Today was one of those days that the moment you get out of bed, you wish you never had. I woke up at 5:30am to make my wonderful husband his breakfast and pack his lunch, took our sweet little doggie for a walk and then crawled back into bed. A few hours later, when I decided to check the time, realized I had slept through my second alarm!! Jumped in the shower and rushed to good ole San Jac to finish my piece on the company. 5 minutes there I was ready to punch a few of the dancers in the face...I'm awful, I know.

Sometimes I wish I wasn't such a people pleaser or that I didn't always look for the best in people or that I didn't trust people so easily...but I am...that's who I have been designed to be.

After time and time again of not being able to please everyone, being disappointed in others choices...the reasons are endless...I STILL DON'T CHANGE MY EXPECTATIONS.
Why? Why do I desire to constantly fix every broken relationship I have walked through...EVEN IF IT WAS UNHEALTHY? Ex boyfriends, friends who have hurt me deeply, wounds that are STILL being healed? Why do I insist on becoming everyone's best friend? Why do I obsess over making sure your heart is pleased?

When I brought these questions up tonight in our car ride to the church...my patient husband (after I ranted for 30 minutes) so flawlessly and efortlessly said  "We were created for unity."
Why didn't I think of that...
Our creator designed us to crave the good, crave the perfect, crave the beautiful. Why? Because it's who He is! Of course we wan't to fix things, we know they're broken. We see the flaws and we don't find joy in those. Knowing that doesn't make it easier when we get hurt...but it does give us hope. One day we will live in unity. One day every knee will bow and there will be NO more tears.

Until then, I will be the person who will stalk you on facebook...comment on every other status and every other picture. Be over joyed when you tell me the littlest thing. Cry why someone unintentionally hurts my feelings. Text and call you even if I don't particularly like you at that moment. Smile even if I want to cry. Pray even if I don't feel like it. And worship even in the storm.

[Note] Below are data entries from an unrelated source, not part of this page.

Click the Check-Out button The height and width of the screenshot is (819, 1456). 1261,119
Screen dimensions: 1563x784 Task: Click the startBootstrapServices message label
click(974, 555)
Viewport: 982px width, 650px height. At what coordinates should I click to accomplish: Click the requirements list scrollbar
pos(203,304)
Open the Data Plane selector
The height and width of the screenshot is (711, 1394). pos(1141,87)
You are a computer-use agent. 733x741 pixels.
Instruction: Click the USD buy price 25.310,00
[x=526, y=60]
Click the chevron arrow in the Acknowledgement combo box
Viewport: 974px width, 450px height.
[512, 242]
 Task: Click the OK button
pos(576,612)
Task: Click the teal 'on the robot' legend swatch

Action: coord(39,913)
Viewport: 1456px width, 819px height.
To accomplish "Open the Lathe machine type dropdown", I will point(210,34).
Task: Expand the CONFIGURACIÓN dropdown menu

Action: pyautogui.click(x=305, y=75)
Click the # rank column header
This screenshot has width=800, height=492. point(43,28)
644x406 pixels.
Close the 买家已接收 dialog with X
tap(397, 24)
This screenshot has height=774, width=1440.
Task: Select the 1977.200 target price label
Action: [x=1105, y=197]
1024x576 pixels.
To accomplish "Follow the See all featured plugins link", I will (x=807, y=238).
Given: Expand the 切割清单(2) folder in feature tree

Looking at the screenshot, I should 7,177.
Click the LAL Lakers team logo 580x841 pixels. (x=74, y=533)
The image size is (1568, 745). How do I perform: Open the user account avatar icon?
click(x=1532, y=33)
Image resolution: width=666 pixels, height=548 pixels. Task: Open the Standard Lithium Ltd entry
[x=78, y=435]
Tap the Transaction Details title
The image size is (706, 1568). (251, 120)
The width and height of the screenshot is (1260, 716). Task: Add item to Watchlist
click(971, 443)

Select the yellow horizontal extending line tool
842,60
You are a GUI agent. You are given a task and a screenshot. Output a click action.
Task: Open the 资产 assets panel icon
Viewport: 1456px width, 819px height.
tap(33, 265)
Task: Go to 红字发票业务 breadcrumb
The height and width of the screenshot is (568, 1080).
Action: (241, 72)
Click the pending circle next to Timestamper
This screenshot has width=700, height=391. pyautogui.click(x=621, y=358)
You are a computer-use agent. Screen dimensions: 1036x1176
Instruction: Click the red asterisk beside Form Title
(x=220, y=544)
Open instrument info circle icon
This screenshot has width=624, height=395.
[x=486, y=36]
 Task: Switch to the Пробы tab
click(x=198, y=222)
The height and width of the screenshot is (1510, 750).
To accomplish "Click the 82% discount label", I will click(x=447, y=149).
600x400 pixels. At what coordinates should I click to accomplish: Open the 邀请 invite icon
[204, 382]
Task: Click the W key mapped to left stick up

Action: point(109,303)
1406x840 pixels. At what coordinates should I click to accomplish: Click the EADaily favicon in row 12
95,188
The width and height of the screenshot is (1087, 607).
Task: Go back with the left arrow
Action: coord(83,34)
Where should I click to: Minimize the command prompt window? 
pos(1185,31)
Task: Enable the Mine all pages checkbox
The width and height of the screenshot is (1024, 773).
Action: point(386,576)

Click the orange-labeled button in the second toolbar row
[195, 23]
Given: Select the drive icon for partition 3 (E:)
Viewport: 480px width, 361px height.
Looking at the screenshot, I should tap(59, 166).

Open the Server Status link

I love you. More than you know. I do wish the best for you...even if I hate you right now...i'll get over it and I will forgive you...because God is making a new creation..and I don't want to miss it.

1 comment:

  1. :) Oh, that Chris... such a wise fellow. I'm glad you don't give up on people. That is something that I need to work on. I was ready and willing to pack all my crap today and start a new life elsewhere because of people's constant disappointment, but what good would that do me in the long run? :) Thanks for being inspiring.